The talks on bilateral security agreement could take months, and are expected to be difficult. The thorniest issue is whether US soldiers in Afghanistan are given immunity from prosecution under Afghan law.
President Hamid Karzai has longed demanded that US soldiers be answerable to Afghan law, but the United States insists that its soldiers accused of crimes in Afghanistan are tried in America.
Underscoring the likely difficulty of talks, US military prosecutors are seeking death penalty for Army Staff Sergeant Robert Bales, accused of killing 16 Afghan villagers in a March massacre. The Afghan government wants Bales to be publicly tried in Afghanistan.
"Afghanistan wants a strategic pact with US but will seriously consider the red lines," said Aimal Faizi, Karzai's chief spokesman.
"The negotiation between the two countries are due to start today and the most important issue for Afghanistan is its national sovereignty and national interest," Faizi told Reuters.

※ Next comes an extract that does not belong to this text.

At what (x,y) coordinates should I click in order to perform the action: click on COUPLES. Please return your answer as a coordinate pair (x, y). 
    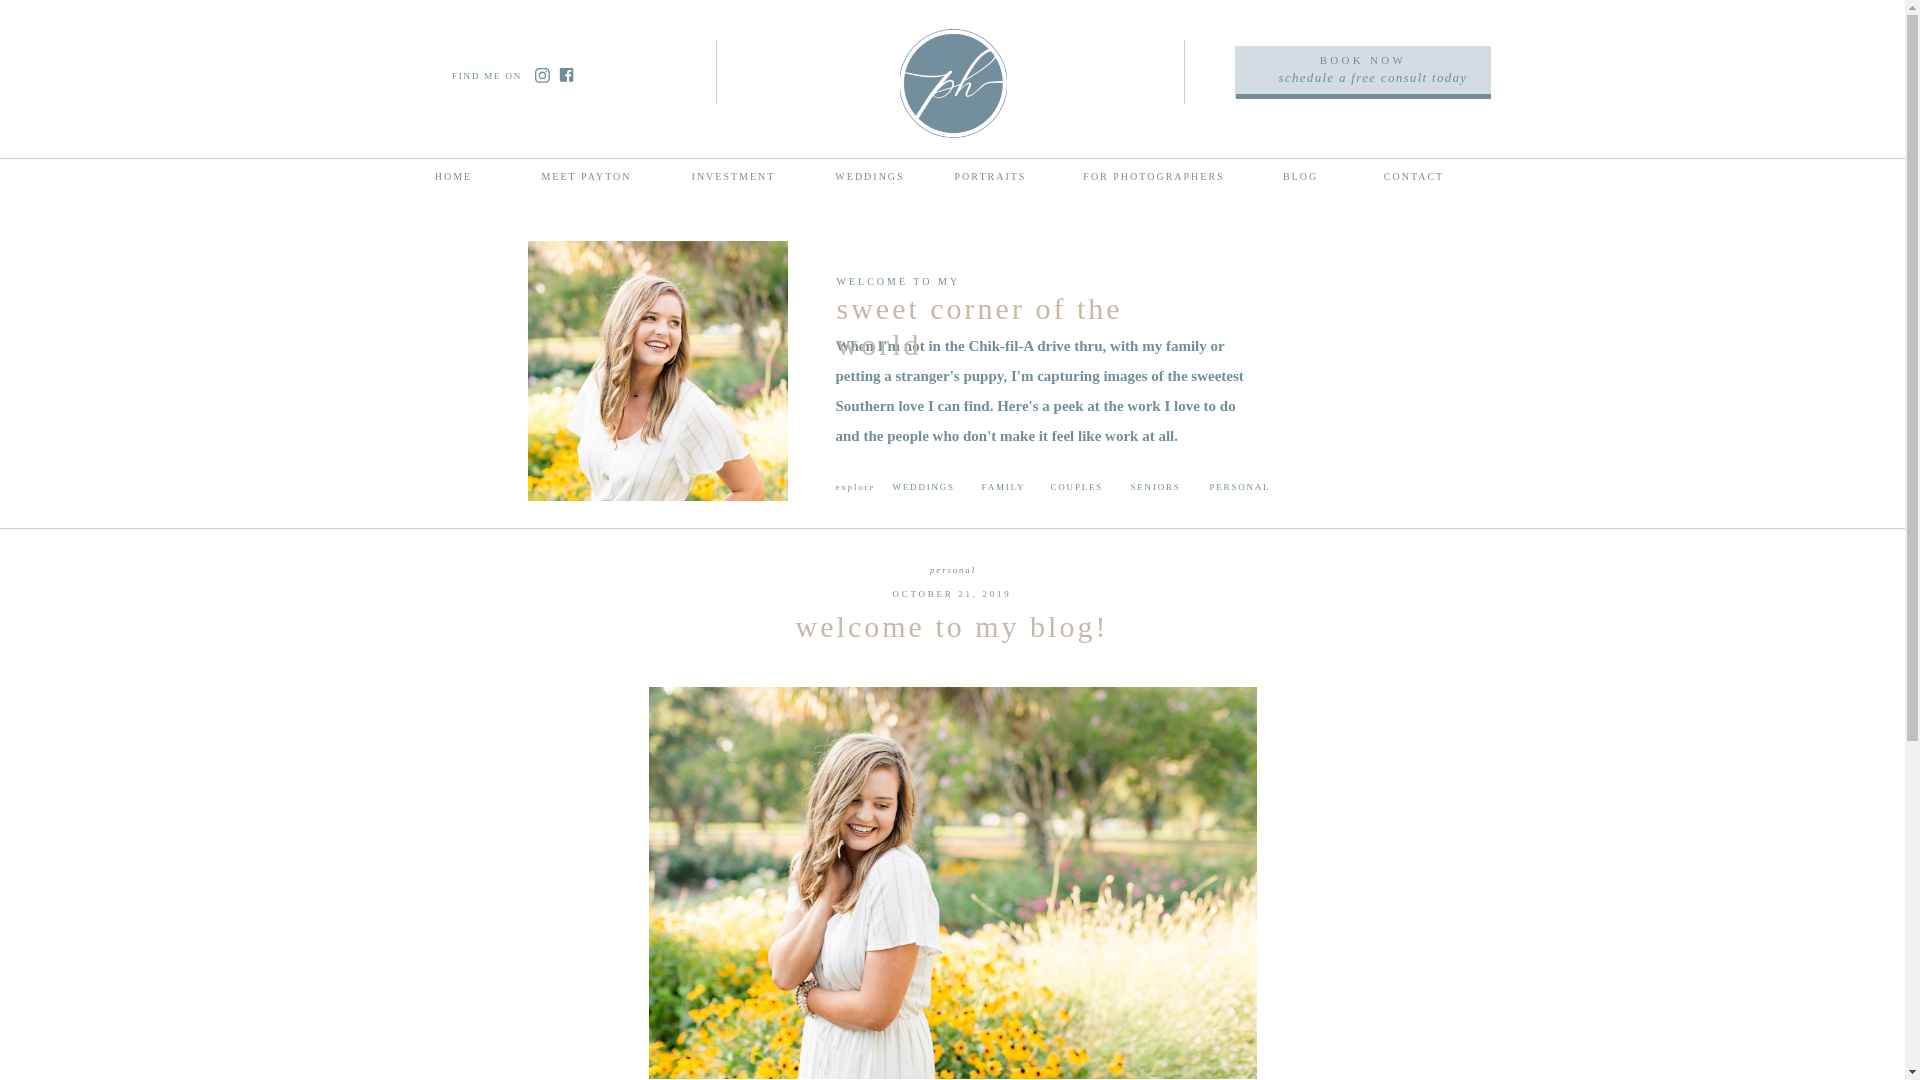
    Looking at the image, I should click on (1090, 492).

The US delegation is headed by James B. Warlick, deputy special representative for Afghanistan and Pakistan. Eklil Hakimi, Afghanistan's ambassador to the United States, leads the Afghan team in Kabul.
This year, the two countries signed a strategic agreement which provides a framework for a post-2014 U.S. role in Afghanistan, including aid assistance and governance, but not troop numbers.